Objective - Rewrite the records, beginning at the line that contains "Click the grey" and stopping after the line that contains "tap(151, 51)". Keep every line, but multiply each coordinate in the answers by 2.6 and round to whole numbers, rounding halves up; leave all other numbers unchanged.

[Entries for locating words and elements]
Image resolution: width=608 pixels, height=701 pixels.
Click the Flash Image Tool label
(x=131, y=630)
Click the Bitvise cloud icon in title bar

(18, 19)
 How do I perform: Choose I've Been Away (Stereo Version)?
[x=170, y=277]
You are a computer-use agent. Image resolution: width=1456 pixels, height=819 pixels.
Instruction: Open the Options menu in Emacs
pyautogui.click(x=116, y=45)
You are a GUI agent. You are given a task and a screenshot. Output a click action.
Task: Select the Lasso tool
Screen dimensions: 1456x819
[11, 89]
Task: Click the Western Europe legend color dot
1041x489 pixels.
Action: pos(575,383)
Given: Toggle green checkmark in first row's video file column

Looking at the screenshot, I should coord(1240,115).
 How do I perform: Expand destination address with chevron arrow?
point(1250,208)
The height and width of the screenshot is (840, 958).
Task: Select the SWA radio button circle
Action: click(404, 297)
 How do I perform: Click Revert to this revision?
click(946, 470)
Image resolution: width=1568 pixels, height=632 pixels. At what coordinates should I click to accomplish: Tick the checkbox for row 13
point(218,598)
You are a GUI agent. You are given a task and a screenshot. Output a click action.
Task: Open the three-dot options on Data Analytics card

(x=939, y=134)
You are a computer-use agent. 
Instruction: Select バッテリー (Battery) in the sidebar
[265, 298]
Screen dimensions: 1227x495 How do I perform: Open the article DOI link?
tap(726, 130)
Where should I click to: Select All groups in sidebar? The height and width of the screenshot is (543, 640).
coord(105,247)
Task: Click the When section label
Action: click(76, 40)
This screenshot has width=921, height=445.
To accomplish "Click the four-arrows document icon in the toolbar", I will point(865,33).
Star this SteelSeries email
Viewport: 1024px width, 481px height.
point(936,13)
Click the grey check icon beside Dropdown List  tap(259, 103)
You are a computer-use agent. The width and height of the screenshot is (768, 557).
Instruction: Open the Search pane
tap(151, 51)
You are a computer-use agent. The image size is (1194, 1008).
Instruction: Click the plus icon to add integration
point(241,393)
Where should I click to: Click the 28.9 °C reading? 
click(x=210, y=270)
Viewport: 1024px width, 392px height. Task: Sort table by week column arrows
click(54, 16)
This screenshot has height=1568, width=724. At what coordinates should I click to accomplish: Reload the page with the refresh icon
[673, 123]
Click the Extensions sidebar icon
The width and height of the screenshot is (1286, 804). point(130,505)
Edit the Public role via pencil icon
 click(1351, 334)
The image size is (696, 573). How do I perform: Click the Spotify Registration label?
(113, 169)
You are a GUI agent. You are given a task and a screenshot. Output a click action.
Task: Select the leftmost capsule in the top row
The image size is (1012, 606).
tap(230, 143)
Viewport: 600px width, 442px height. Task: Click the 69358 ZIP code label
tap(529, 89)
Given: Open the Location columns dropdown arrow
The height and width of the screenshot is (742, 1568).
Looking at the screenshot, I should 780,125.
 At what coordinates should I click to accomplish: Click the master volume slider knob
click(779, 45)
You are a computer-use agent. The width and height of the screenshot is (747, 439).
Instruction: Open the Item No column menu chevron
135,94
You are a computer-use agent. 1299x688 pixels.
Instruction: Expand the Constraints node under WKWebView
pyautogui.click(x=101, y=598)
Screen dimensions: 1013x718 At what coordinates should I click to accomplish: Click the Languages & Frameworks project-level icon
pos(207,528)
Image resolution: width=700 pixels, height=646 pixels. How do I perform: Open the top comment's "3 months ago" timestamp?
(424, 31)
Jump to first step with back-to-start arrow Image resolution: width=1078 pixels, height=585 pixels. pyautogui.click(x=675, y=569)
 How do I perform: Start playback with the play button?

Final result -
Click the grey check icon beside Dropdown List  tap(673, 268)
You are a computer-use agent. The width and height of the screenshot is (768, 557).
Instruction: Open the Search pane
tap(393, 133)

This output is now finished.